Brad Hawpe wasn’t the only former Colorado Rockies’ slugger to find a new team over the holiday weekend. For the second consecutive winter, Garrett Atkins will attempt to re-establish himself with a perennial cellar-dweller. The Baltimore phase of his mission went stunningly poor, so his new (minor league) deal with the Pittsburgh Pirates couldn’t possibly go any worse, could it?
Oftentimes, baseball can be appropriately described as weird. Atkins’ case is no different. The (now) 31-year-old averaged a home run every 27 plate appearances from the beginning of the 2006 season until the final pitch of the 2008 season. Atkins has averaged one homer per 55 plate appearances in the baseball played since. An overall decline in production (from .305/.369/.498 to .223/.299/.326) accompanies the declining appearances of Atkins’ home run swing.
Teams used to pay Atkins to hit homers and reach base, now they pay to see if what malfunctioned.

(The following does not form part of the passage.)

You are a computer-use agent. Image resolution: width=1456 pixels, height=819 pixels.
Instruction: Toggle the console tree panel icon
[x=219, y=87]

The Orioles bailed after a little more than 150 plate appearances; exposing Atkins to waivers in late June. No team bit and the Orioles chose to bite the proverbial money bullet and release him. That was the week of Independence Day. Atkins hasn’t seen time in a game sanctioned by Major League Baseball since.

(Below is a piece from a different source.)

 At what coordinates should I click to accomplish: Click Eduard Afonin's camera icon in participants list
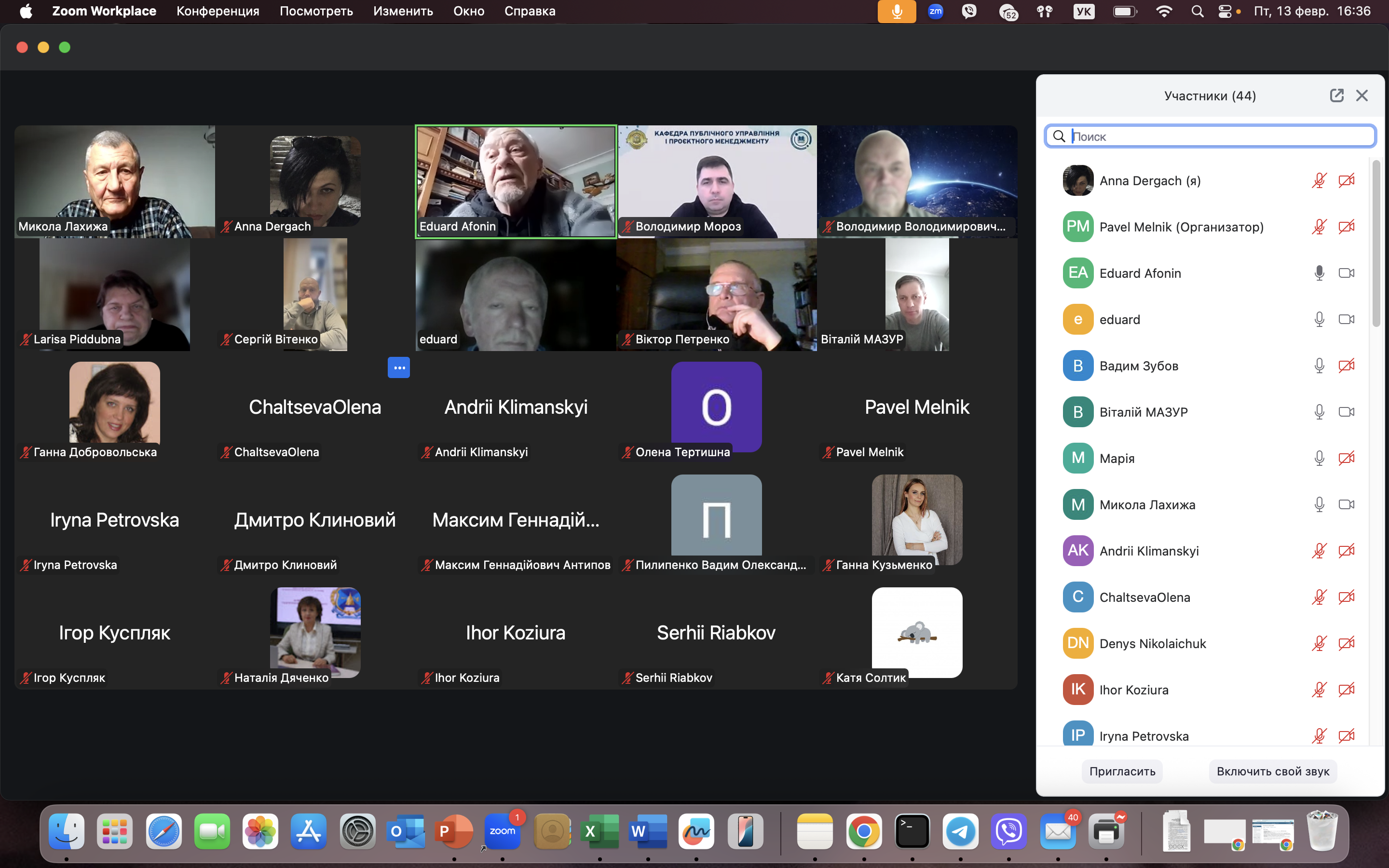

In a perfect world, Atkins rediscovers his power stroke (his ISO has declined four straight seasons) and makes the Pirates’ 25-man roster. He’s a righty who started daily, so it stands to reason that the more pronounced his platoon split the worst his season. As such, it surprises no one that Atkins’ biggest platoon differentials came over the last few seasons. Still, with Lyle Overbay (a lefty with recent struggles against same-handed pitchers) around, Atkins could find some playing time if he does make the roster. Becoming the right-handed portion of a first base platoon is not a side task on the road to the city of riches, but it is a way to stay in the game.
The jokes about the franchise and the predicament of the player (almost out of options) are predictable. It’s obvious how a contract like Atkins’ differs from some of the more criminal in recent Pittsburgh history. The previous regime gave Jeromy Burnitz (age: 37) $6 million. Since it’s football playoff scenario season, consider the following actions that Atkins would have to take in order to ensure a disaster equal to the Burnitz’s signing: A) kneecapping Pedro Alvarez; B) kidnapping Andrew McCutchen; C) photographing (then publishing) Jameson Taillon, Stetson Allie, and Luis Heredia doing keg stands. One of those might happen if Atkins gets catty, two if he becomes severely distraught, but all three? Unlikely.
Also unlikely is Atkins recapturing his previous success. A small risk to take to gain first-hand knowledge nonetheless.